Depending on where you live in the U.S., you may be paying less than $2 a gallon for regular grade gasoline, a price many Americans until recently thought was as likely to reappear as rotary telephones.
According to AAA, the U.S. rang in the new year with a national average gas price of $1.99 a gallon, the lowest it's been since 2009. Those rock-bottom prices are of course attributable to the falling price of crude oil, which slid Thursday to a level not seen in more than a decade.
Prices for light, sweet crude for February delivery fell to as low as $32.10 a barrel in overnight trading, the lowest intraday level since 2003. By mid-morning Thursday, prices rebounded to around $34 a barrel in trading on the New York Mercantile Exchange.
As oil prices continue to fall, some analysts have suggested that $20 a barrel could be a reality in the near term, said Stifel chief economist Lindsey Piegza in a note.

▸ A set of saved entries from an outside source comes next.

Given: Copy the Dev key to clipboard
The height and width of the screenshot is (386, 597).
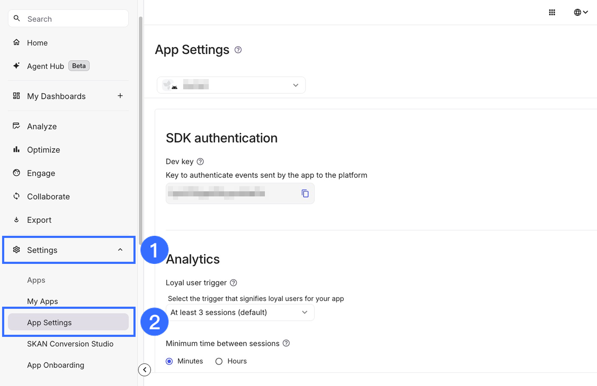Looking at the screenshot, I should (305, 193).
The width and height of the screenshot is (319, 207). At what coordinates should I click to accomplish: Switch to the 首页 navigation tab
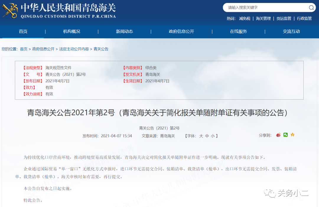[x=22, y=31]
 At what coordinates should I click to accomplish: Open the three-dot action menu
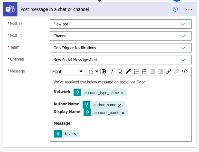point(189,9)
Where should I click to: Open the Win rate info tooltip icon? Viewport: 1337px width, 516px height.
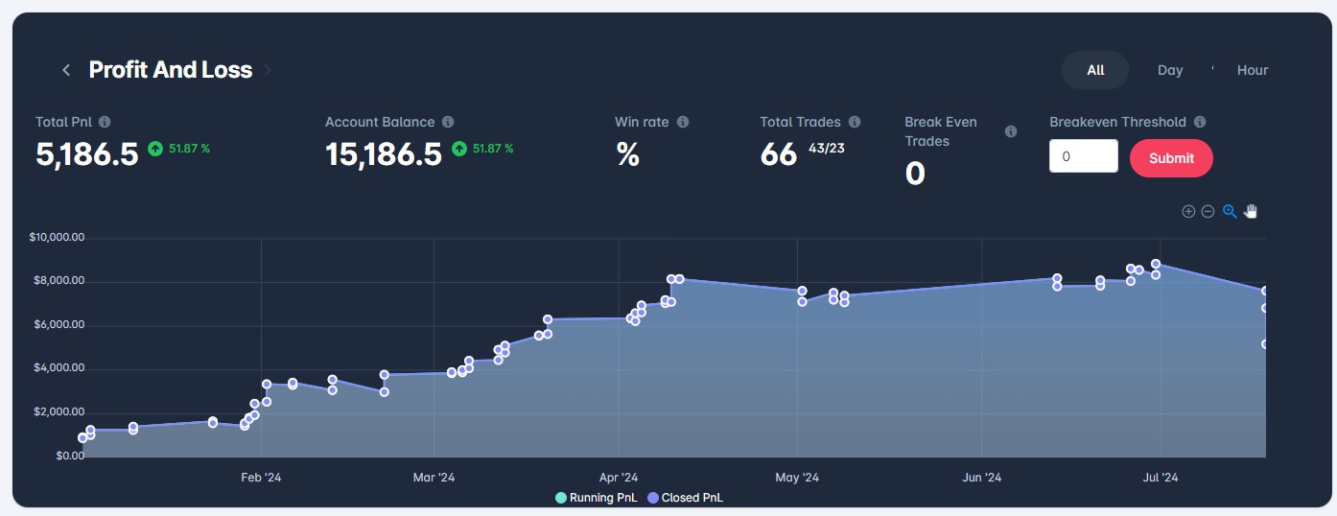683,122
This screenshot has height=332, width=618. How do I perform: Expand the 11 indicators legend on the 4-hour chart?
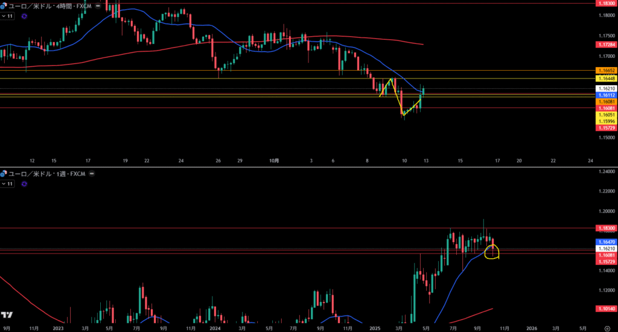click(x=8, y=16)
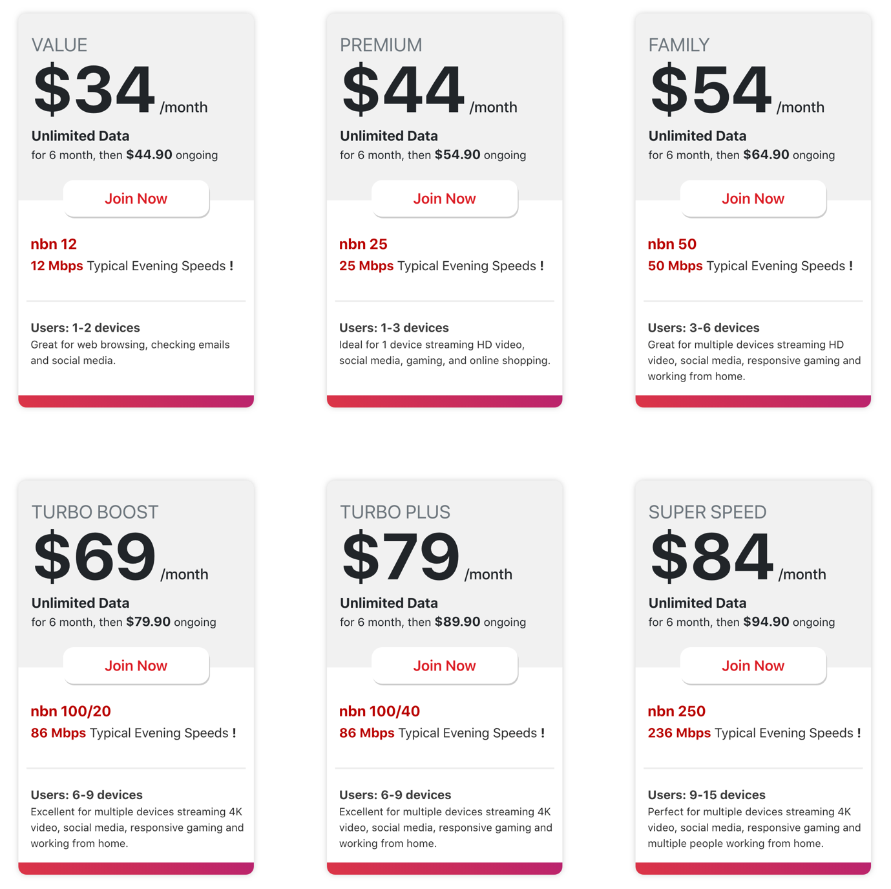Select the nbn 25 speed tier label
The width and height of the screenshot is (891, 889).
click(x=362, y=244)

Despite falling prices and signs the global economy is slowing down, oil companies have kept production steady, seemingly ignoring the basic tenets of supply and demand. The slump in crude prices has taken a toll on the entire energy sector, spurring U.S. shale-oil producers to mothball rigs and energy producers to announce layoffs.

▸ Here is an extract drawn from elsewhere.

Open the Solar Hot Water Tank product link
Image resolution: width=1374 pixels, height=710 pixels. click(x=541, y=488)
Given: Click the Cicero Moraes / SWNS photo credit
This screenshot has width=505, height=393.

Many are also now questioning how long oil prices can remain below the $100 a barrel level that was once viewed as the new baseline.
With OPEC in disarray and rising uncertainty about China's economy, research firm Capital Economics revised its forecast for the price of Brent crude, the global benchmark, downward to $45 from $55 a barrel by the end of the year -- about $12 a barrel higher than its trading level on Thursday.

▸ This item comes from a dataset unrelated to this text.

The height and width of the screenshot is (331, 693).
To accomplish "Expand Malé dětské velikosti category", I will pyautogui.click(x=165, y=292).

Some industry executives, including Royal Dutch Shell CEO Ben Van Beurden and BP chief Bob Dudley, have also predicted that the decline in oil prices could persist for several years.
Julian Jessop, Capital Economics global chief economist, expects Brent crude prices to climb to $60 a barrel by 2017 and $70 a barrel by 2020. But "the $100 price for a barrel of oil that many had assumed was the 'new normal' probably won't be seen again in the foreseeable future," he wrote in a note.
The sharp decline in oil prices since last summer hasn't delivered the kind of boost to U.S. consumer spending that many economists had expected. But it helps. Analysts estimate that every 1 cent reduction in prices at the pump puts about a billion dollars in consumers' pockets.
Some sectors are reaping the benefits. The falling price of gas in the U.S. is being credited for a surge in demand for new cars as automakers closed out 2015 with record sales. Many of those transactions involved gas-guzzling SUVs, depressing, albeit modestly, the recent fuel-economy gains made in the U.S. vehicle fleet.
The average fuel economy of vehicles sold in calendar year 2015 was 25.3 mpg, down 0.1 mpg from the value for the vehicles sold in 2014, according to the Transportation Research Institute at the University of Michigan.
The trend is disturbing to critics who worry that consumers have been lulled into a false sense that low oil prices will stick around long term, and will find that driving large, inefficient vehicles in a renewed era of expensive oil to be a financial hardship.
It's also potentially a setback for advocates who want to see passenger-vehicle fuel efficiency dramatically increase. Legislation signed into law in 2009, when Chrysler and General Motors (GM) were seeking federal bailouts, called on automakers to boost the fuel efficiency to an average 54.5 mpg by 2025. But with automakers making lots of money selling pickups, SUVs and large crossover vehicles, that target now seems under threat.